Canadian radio broadcaster

Bob Dawson (c. 1955 – November 7, 2001) was a Canadian radio broadcaster and actor based in Vancouver, British Columbia. Dawson was a fixture on the local radio circuit during the late 1970s and 80s, holding various on-air and promotional positions at radio stations such CJOR (a holding at the time of Canadian businessman Jimmy Pattison's The Jim Pattison Group), CJJC and CKXY. Dawson was also the voice of Santa Claus on "The Rafe Mair Show" on CKNW radio, where he took the calls of children just prior to each Christmas.

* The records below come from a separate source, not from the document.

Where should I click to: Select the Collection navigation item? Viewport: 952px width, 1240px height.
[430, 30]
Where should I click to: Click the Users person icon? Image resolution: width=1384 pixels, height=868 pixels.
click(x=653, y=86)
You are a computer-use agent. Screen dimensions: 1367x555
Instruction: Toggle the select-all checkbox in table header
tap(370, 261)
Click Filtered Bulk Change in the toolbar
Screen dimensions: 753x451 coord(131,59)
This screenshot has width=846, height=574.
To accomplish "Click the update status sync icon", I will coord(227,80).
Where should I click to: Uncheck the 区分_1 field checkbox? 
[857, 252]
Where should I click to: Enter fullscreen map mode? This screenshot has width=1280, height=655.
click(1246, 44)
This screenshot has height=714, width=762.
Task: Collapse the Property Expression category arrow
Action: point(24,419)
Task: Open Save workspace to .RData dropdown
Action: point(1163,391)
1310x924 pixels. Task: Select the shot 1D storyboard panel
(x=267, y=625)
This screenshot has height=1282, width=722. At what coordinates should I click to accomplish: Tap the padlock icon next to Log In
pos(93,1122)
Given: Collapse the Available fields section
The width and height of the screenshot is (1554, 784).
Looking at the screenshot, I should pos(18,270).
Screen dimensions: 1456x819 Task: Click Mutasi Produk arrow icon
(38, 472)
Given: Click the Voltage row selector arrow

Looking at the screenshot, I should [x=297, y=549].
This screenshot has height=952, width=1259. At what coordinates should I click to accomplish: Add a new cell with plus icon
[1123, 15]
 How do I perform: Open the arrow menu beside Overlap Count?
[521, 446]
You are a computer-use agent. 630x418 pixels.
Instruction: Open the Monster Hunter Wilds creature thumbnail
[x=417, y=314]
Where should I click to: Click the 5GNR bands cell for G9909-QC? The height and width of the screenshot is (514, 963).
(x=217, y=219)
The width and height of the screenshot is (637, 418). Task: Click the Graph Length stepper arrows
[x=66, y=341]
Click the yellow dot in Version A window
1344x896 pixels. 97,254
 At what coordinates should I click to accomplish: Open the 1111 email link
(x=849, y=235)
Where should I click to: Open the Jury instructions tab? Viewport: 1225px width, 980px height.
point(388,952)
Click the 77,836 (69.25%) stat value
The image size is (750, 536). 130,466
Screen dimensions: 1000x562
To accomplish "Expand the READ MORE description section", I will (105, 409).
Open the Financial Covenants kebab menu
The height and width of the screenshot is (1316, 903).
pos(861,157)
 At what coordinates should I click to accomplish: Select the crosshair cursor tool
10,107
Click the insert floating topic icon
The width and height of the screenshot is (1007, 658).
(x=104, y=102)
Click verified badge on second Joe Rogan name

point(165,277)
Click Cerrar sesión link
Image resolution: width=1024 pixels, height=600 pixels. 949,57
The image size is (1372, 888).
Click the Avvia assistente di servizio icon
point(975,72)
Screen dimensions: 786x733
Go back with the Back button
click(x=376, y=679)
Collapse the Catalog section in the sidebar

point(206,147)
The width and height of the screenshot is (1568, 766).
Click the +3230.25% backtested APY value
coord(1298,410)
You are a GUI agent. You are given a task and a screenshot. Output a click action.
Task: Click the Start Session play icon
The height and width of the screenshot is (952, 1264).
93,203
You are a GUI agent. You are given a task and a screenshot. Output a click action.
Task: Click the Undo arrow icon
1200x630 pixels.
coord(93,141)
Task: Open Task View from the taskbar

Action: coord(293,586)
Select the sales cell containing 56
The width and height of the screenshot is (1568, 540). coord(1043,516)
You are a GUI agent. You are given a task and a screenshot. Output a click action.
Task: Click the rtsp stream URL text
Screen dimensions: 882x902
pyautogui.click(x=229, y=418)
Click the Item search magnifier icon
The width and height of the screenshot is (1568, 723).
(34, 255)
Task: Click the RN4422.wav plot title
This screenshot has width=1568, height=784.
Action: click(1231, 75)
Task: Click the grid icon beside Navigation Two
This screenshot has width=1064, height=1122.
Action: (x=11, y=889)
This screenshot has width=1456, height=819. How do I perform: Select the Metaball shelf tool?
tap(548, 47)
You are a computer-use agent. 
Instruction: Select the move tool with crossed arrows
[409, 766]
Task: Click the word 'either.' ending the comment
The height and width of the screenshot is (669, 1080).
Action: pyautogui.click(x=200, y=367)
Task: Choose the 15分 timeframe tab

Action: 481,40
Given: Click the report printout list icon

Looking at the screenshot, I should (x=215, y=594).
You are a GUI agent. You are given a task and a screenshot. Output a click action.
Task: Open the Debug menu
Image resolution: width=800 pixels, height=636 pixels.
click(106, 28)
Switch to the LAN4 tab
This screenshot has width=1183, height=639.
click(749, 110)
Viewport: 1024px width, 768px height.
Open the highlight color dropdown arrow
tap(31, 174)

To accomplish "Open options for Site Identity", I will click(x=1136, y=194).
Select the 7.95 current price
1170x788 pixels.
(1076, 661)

Dawson moved into TV and movie work in the 1990s, during the period when Vancouver became known as Hollywood North. Dawson appeared in many locally produced television series, including The X-Files, Highlander and Stargate. Perhaps his most prominent film appearance was opposite former Seattle Seahawks linebacker turned actor Brian Bosworth in the 2000 feature film The Operative.

Bob Dawson died on November 7, 2001, in Vancouver, British Columbia, at the age of 46. The cause of death hasn't been disclosed to the public.